As the imputation of any the Least Attempt of arrogating to myself, or detracting from Mr. ADDISON, is without any Colour of Truth: you will give me leave to go on in the same ardour towards him, and resent the cold, unaffectionate, dry, and barren manner, in which this Gentleman gives an Account of as great a Benefactor as any one Learned Man ever had of another. Would any man, who had been produced from a College life, and pushed into one of the most considerable Employments of the Kingdom as to its weight and trust, and greatly lucrative with respect to a Fellowship [i.e., of a College]: and who had been daily and hourly with one of the greatest men of the Age, be satisfied with himself, in saying nothing of such a Person besides what all the World knew! except a particularity (and that to his disadvantage!) which I, his friend from a boy, don't know to be true, to wit, that "he never had a regular pulse"!
As for the facts, and considerable periods of his life, he either knew nothing of them, or injudiciously places them in a worse light than that in which they really stood.
When he speaks of Mr. ADDISON's declining to go into Orders, his way of doing it is to lament his seriousness and modesty, which might have recommended him, proved the chief obstacles to it, it seems these qualities, by which the Priesthood is so much adorned, represented the duties of it as too weighty for him, and rendered him still more worthy of that honour which they made him decline. These, you know very well! were not the Reasons which made Mr. ADDISON turn his thoughts to the civil World; and, as you were the instrument of his becoming acquainted with my Lord HALIFAX, I doubt not but you remember the warm instances that noble Lord made to the Head of the College, not to insist upon Mr. ADDISON's going into Orders. His arguments were founded on the general pravity [depravity] and corruption of men of business [public men] who wanted liberal education. And I remember, as if I read the letter yesterday, that my Lord ended with a compliment, that "however he might be represented as no friend to the Church, he would never do it any other injury than keeping Mr. ADDISON out of it!"
The contention for this man in his early youth, among the people of greatest power; Mr. Secretary TICKELL, the Executor for his Fame, is pleased to ascribe to "a serious visage and modesty of behaviour."
When a Writer is grossly and essentially faulty, it were a jest to take notice of a false expression or a phrase, otherwise Priesthood in that place, might be observed upon; as a term not used by the real well-wishers to Clergymen, except when they would express some solemn act, and not when that Order is spoken of as a Profession among Gentlemen.
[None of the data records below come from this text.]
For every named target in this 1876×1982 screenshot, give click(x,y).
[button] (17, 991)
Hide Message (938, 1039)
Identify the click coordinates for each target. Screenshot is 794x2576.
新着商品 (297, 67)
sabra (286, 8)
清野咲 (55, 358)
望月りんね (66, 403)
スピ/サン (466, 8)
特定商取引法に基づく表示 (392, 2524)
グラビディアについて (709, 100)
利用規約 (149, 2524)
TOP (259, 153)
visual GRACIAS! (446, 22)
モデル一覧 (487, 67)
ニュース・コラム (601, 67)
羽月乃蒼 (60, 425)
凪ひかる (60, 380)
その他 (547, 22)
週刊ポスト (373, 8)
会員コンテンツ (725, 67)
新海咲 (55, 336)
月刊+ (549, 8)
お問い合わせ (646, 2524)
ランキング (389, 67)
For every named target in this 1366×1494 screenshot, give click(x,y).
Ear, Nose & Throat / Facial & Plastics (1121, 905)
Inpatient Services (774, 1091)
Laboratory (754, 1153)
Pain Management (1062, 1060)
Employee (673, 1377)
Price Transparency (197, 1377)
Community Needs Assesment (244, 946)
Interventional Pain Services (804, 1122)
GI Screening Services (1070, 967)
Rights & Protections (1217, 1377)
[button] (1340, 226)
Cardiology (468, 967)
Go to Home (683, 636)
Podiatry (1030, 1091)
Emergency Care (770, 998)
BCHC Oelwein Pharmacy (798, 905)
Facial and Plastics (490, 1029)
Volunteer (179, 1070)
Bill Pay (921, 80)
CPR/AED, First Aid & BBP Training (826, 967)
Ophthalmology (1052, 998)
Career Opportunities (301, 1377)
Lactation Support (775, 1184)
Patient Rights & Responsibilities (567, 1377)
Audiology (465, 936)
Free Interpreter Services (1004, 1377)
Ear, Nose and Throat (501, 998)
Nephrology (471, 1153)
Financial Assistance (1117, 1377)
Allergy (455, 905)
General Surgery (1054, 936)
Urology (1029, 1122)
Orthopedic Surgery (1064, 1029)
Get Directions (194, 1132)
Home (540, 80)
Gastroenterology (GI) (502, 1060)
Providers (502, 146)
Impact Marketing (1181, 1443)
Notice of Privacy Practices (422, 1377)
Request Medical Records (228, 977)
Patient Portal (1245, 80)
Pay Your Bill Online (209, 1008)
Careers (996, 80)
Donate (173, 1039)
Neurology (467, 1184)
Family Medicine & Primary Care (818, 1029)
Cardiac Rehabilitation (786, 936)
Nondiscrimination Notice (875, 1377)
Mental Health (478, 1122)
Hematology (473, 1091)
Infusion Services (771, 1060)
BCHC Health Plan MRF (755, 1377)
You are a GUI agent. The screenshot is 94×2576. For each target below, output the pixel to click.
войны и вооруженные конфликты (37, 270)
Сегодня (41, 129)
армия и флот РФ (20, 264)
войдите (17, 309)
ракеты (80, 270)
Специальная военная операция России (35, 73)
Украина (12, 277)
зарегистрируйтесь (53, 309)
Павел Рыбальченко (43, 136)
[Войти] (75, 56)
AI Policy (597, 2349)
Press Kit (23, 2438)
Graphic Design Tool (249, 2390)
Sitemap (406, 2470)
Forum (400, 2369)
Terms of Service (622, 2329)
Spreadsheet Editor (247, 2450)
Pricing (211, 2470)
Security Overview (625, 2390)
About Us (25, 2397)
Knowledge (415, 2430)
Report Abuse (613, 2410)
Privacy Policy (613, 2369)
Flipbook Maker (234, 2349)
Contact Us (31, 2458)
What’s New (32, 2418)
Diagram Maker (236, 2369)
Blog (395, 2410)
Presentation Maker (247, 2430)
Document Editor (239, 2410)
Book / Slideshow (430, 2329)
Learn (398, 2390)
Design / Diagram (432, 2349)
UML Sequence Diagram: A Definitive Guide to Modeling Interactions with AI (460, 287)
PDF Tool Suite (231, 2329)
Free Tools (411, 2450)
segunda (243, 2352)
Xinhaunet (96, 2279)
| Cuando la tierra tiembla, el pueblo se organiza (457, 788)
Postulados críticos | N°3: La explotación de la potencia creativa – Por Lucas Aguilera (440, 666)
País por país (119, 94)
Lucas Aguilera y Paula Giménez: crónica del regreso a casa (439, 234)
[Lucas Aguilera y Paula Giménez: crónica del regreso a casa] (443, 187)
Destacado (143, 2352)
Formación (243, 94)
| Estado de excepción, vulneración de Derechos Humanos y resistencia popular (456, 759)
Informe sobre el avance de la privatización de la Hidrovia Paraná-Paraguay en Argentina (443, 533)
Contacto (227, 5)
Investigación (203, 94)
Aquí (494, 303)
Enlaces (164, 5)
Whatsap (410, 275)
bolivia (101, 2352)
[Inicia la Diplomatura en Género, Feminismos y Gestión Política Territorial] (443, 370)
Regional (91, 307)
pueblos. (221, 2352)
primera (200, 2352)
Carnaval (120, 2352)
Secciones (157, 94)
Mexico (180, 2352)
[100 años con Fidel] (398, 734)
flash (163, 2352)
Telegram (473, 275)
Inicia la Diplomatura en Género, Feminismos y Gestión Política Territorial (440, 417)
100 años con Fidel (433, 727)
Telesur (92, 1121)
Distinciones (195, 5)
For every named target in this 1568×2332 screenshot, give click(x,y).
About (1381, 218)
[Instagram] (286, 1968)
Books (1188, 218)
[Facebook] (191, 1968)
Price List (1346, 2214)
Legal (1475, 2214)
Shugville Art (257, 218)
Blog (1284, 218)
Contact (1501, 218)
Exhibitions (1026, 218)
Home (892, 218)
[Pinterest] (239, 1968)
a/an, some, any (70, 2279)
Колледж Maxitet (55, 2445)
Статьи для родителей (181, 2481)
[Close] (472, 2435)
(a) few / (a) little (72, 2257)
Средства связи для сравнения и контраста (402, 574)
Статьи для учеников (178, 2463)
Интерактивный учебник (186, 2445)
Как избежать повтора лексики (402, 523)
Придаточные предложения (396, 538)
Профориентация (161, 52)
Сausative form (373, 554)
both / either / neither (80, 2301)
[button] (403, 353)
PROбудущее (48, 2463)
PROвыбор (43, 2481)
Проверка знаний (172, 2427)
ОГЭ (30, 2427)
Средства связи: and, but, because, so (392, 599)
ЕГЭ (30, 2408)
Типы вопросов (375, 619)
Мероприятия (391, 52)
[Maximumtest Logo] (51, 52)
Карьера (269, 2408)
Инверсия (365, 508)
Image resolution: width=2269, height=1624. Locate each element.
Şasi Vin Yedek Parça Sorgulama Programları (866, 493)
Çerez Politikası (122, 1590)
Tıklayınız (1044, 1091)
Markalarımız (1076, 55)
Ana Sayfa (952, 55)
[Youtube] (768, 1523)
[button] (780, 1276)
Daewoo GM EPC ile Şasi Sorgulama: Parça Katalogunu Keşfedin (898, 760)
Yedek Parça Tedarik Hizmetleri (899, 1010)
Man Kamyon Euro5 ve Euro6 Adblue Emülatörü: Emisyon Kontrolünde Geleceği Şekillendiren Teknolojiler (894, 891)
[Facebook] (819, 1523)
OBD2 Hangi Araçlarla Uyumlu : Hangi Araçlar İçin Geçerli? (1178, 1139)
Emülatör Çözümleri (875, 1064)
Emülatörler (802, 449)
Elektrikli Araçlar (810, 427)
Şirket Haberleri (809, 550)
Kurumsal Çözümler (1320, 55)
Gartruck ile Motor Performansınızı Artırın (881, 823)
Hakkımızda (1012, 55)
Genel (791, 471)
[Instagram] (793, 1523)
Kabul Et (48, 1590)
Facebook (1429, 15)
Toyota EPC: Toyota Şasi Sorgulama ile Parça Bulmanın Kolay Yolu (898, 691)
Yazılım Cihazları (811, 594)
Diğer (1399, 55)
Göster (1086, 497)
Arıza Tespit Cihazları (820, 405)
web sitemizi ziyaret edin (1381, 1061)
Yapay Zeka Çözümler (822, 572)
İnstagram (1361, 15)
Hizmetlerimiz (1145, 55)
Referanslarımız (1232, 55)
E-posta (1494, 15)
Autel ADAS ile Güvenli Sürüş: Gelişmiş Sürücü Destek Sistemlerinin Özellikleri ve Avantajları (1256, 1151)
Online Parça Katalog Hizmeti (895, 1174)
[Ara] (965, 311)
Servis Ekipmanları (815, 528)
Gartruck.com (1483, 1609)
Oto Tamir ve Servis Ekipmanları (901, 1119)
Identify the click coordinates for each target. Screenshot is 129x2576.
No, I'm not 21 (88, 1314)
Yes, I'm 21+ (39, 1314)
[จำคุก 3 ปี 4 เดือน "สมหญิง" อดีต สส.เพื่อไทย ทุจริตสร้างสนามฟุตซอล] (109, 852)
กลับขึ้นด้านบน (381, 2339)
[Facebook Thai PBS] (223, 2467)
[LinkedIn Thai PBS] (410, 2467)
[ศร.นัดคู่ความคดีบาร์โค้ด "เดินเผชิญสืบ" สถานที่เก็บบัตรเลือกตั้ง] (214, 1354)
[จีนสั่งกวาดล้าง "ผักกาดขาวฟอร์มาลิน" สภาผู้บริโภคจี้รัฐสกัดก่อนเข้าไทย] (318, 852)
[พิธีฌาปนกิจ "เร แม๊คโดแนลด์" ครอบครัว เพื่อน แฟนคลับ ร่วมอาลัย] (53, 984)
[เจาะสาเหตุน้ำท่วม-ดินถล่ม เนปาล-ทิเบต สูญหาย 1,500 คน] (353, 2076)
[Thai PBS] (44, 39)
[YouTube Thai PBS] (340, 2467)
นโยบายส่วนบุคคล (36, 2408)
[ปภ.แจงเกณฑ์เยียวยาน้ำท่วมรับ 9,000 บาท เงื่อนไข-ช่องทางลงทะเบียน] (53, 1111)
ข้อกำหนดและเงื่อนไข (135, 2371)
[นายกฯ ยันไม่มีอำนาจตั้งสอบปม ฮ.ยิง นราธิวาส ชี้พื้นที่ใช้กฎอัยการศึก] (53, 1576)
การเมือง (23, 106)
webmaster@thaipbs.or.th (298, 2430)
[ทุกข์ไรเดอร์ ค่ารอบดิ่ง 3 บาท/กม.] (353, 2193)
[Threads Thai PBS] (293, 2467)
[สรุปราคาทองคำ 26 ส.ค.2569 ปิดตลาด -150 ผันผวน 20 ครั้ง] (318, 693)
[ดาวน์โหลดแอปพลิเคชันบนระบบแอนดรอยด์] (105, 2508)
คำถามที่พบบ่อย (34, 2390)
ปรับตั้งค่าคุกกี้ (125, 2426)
I will not therefore busy myself about the "unconcerning parts of knowledge, but be content like a reader of plain sense without politeness." And since Mr. Secretary will give us no account of this Gentleman, I admit "the Alps and Apennines" instead of the Editor, to be "Commentators of his Works," which, as the Editor says, "have raised a demand for correctness." This "demand," by the way, ought to be more strong upon those who were most about him, and had the greatest advantage of his example. But as our Editor says, "that those who come nearest to exactness are but too often fond of unnatural beauties, and aim at something better than perfection."